(Input material)

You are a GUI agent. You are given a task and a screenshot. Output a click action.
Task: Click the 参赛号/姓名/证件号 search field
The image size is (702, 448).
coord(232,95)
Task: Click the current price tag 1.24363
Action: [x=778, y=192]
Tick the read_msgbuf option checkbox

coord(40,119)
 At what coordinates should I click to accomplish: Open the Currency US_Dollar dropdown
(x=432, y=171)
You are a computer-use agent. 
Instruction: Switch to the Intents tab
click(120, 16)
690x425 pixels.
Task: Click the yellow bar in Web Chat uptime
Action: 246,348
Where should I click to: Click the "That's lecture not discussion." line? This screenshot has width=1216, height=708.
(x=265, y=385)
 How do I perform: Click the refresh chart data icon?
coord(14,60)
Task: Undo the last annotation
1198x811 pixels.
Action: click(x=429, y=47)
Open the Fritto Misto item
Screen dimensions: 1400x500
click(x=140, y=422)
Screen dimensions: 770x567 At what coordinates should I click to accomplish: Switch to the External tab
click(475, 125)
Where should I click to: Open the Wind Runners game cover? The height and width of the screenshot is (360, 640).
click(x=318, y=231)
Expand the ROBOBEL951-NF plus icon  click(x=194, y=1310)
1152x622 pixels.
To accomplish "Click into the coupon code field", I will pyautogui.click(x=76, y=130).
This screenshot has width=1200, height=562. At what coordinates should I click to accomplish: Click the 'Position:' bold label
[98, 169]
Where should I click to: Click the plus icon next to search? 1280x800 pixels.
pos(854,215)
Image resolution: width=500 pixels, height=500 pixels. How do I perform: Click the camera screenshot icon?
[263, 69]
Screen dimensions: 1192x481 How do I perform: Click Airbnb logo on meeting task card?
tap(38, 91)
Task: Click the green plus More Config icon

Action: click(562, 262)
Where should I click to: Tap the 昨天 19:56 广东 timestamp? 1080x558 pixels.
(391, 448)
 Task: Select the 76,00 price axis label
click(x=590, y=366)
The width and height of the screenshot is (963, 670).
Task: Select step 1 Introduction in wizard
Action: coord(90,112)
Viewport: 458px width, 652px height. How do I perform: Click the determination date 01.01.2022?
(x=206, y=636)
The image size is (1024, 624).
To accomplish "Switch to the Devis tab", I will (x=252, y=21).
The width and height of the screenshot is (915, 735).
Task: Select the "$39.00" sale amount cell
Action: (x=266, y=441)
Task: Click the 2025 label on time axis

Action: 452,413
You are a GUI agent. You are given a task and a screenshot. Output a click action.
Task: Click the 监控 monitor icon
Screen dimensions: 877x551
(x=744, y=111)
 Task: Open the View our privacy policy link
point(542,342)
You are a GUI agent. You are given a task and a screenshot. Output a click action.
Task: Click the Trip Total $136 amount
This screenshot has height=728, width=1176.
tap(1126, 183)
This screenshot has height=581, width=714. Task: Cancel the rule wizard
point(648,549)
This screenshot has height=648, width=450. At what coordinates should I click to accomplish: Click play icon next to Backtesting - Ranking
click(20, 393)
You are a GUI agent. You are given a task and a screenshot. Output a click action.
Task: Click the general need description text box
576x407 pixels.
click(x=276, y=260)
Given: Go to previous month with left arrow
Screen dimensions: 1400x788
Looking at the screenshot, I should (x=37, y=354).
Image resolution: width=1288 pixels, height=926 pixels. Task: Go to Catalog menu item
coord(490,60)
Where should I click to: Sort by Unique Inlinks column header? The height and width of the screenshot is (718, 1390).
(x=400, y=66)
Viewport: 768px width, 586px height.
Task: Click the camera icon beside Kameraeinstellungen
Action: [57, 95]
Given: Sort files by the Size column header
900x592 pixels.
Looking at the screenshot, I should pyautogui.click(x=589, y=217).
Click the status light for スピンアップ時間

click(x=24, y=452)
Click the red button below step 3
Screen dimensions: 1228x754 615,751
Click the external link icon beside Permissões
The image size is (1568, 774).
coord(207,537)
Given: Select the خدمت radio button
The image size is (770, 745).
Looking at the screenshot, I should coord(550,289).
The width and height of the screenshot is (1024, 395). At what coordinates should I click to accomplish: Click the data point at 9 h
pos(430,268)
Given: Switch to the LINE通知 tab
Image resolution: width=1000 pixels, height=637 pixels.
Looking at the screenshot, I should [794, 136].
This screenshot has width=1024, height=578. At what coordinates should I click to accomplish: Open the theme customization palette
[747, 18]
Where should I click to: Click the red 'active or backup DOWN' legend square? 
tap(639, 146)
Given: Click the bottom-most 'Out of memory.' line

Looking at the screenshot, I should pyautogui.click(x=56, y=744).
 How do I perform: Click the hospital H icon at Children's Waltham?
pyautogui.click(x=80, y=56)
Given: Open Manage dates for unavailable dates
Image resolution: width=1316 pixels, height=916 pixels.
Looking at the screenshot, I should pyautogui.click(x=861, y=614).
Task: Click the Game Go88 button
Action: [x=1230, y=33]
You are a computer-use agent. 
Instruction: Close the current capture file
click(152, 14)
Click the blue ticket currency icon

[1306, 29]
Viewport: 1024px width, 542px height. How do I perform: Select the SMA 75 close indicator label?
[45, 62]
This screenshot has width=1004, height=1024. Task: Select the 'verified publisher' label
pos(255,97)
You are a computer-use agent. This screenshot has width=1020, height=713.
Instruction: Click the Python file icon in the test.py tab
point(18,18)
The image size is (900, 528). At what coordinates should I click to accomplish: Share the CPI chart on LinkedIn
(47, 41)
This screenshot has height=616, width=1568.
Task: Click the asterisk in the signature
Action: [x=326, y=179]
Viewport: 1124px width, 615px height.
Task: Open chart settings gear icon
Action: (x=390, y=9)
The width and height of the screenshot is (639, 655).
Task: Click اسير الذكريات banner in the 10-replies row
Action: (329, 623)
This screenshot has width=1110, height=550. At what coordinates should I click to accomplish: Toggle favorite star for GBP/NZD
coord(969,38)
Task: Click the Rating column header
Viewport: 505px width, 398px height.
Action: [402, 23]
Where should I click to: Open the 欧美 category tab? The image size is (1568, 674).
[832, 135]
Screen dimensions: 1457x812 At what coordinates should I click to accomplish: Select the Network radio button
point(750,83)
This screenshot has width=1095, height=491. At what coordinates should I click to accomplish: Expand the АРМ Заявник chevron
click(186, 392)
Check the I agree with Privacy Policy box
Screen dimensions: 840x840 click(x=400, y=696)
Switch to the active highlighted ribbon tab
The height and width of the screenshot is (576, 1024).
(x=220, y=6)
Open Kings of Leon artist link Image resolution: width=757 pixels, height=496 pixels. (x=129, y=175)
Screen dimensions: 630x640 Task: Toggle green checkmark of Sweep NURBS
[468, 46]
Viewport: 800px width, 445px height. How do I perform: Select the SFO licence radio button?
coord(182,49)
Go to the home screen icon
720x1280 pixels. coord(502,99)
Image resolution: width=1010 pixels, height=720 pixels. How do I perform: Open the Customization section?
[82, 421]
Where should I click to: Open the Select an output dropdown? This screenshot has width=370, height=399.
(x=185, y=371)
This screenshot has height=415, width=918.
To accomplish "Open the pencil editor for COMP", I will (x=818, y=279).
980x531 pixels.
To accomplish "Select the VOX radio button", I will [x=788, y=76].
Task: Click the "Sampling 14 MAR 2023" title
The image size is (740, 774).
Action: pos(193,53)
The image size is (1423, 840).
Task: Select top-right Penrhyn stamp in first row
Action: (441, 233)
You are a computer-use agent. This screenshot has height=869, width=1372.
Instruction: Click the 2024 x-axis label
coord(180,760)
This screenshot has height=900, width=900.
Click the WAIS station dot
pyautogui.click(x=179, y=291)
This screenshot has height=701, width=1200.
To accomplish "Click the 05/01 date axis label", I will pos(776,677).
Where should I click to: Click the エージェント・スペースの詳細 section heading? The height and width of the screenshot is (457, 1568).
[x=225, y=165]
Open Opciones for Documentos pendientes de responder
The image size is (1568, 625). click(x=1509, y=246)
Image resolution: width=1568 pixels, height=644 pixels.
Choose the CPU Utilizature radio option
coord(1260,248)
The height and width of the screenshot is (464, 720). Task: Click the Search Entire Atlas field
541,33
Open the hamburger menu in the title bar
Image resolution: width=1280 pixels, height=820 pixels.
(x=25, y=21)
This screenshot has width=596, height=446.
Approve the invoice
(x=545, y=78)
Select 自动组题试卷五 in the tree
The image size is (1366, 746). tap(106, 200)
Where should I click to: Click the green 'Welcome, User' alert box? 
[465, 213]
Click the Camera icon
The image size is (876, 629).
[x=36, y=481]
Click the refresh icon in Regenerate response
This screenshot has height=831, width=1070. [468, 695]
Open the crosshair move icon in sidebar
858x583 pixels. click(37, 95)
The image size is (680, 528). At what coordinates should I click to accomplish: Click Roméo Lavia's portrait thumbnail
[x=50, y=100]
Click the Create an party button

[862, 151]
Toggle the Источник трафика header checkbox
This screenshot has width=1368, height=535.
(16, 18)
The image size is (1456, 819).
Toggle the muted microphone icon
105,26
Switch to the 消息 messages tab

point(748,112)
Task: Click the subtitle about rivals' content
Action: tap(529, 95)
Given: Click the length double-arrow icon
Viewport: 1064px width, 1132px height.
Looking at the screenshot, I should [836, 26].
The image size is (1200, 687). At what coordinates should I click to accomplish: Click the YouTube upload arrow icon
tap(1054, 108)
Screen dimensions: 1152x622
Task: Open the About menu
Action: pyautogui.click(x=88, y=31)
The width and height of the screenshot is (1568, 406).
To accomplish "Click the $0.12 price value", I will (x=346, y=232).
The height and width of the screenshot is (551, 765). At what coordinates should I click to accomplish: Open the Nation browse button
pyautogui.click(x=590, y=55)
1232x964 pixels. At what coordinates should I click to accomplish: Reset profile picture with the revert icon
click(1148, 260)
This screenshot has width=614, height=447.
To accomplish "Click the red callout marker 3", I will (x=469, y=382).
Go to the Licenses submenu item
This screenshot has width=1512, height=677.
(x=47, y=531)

(End Input material)

Problem description -> Only the lines from the one containing "This screenshot has width=614, height=447." through the final line of the records above should be printed, exactly as they stand.

Task result ->
This screenshot has width=614, height=447.
To accomplish "Click the red callout marker 3", I will (x=469, y=382).
Go to the Licenses submenu item
This screenshot has width=1512, height=677.
(x=47, y=531)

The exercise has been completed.